> [Prompt 1]: Summarize the article about the closed casino hotel in two sentences.
> [Prompt 2]: In the article about the closed casino hotel, who owns and operates the casino?
> [Prompt 3]: Write out the stretch of the article about the closed casino hotel from "Because only the" through "and resort property.".

> [Text shown]:
···
After discovering the bacteria that causes Legionnaires’ disease, a hotel at a casino in Michigan’s Western Upper Peninsula remains closed.
Approximately eight miles north of the Wisconsin-Michigan border, the hotel is located at the Lac Vieux Desert Resort and Casino on US 45 North.
The restaurant and casino tested negative for the bacteria – they have a separate water system – and remain open. In a statement the hotel said sanitation has already begun and, “We engaged in a widespread remediation effort to eradicate any bacteria that may be present. We will not reopen until we are fully confident that this remediation effort is complete,” according to WLUC-TV. The building was evacuated after one guest contracted the illness, and water samples tested from the hotel for the bacteria were positive.
Found naturally in fresh water, Legionella is a type of bacterium that can cause illness, (Legionnaires’ disease and Pontiac fever) when people are exposed to it. The bacterium that causes Legionnaires grows best in hot tubs, large plumbing systems, hot water tanks, and cooling towers (air-conditioning units for large buildings). The disease cannot spread from person-to-person, according to the CDC.
The hotel closure could result in big losses for the resort, as much of their business is from winter tourism. Those losses could have a snowball effect for nearby business in the tourism industry that rely on the seasonal traffic from the hotel. Watersmeet Township Supervisor Mike Rogers said, “There’s a lot of snowmobilers that stay at the resort, up at the LVD Resort, and so I’m sure they’re going to be looking to stay somewhere else.”
Because only the single case (one person) has been reported it is not considered an outbreak, however, the CDC and the Michigan Department of Health and Human Services did report an increase of Legionnaires’ disease in Genesee County in the summers of 2014 and 2015.
The casino is owned and operated by the Lac Vieux Desert Band of Lake Superior Chippewa, it is the tribe’s sole gaming and resort property.
···
> [Input data]:
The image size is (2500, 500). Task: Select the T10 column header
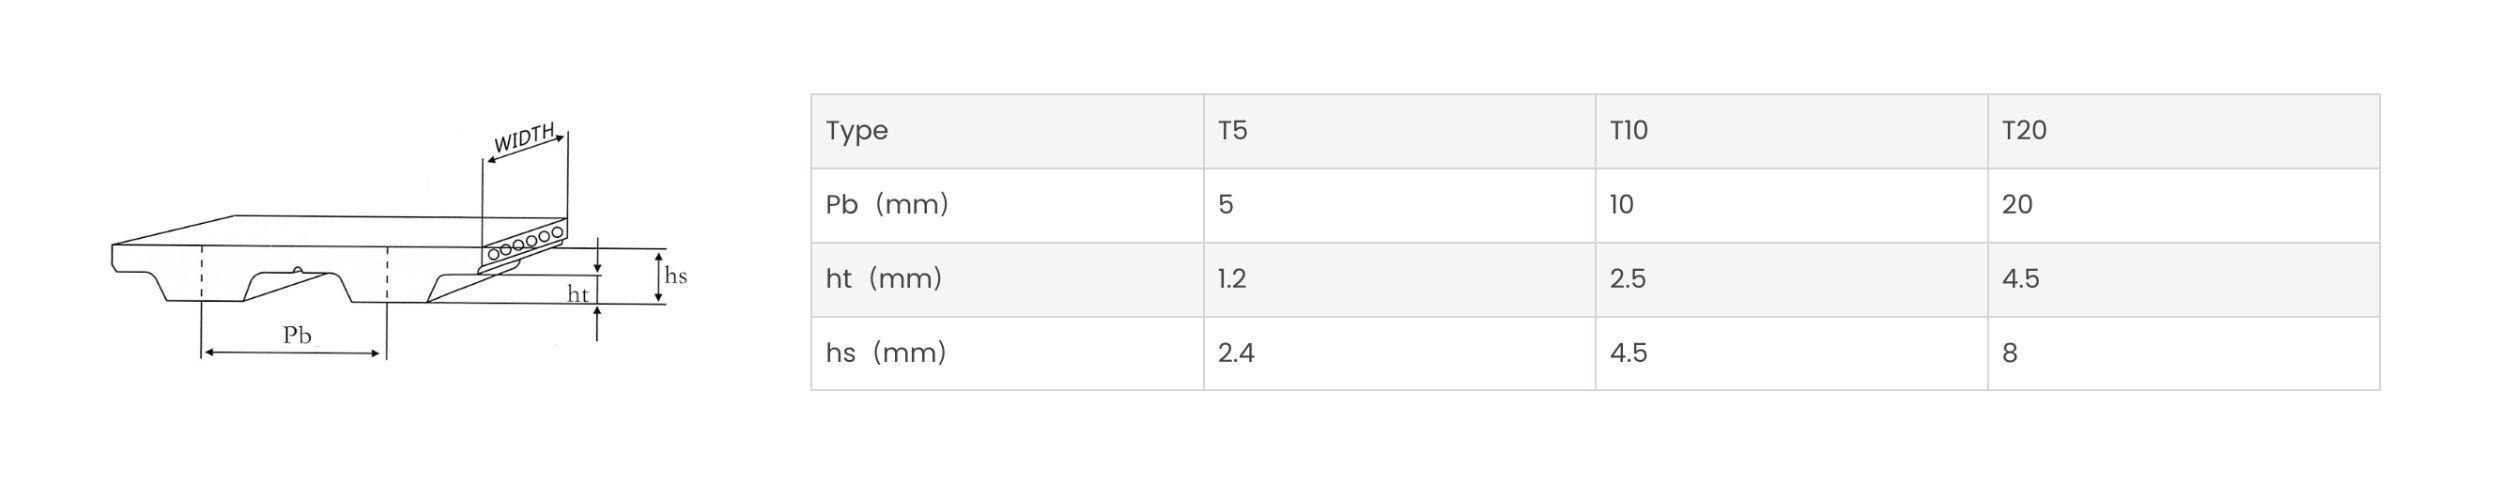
···
> [Output 1]: A hotel at the Lac Vieux Desert Resort and Casino in Michigan's Western Upper Peninsula remains closed after one guest contracted Legionnaires' disease and water samples from the hotel tested positive for the bacteria, while the restaurant and casino, which have a separate water system, remain open. Because much of the resort's business comes from winter tourism, the closure could bring it big losses and also hurt nearby tourism businesses that rely on the hotel's seasonal traffic.

> [Output 2]: The Lac Vieux Desert Band of Lake Superior Chippewa.

> [Output 3]:
Because only the single case (one person) has been reported it is not considered an outbreak, however, the CDC and the Michigan Department of Health and Human Services did report an increase of Legionnaires’ disease in Genesee County in the summers of 2014 and 2015.
The casino is owned and operated by the Lac Vieux Desert Band of Lake Superior Chippewa, it is the tribe’s sole gaming and resort property.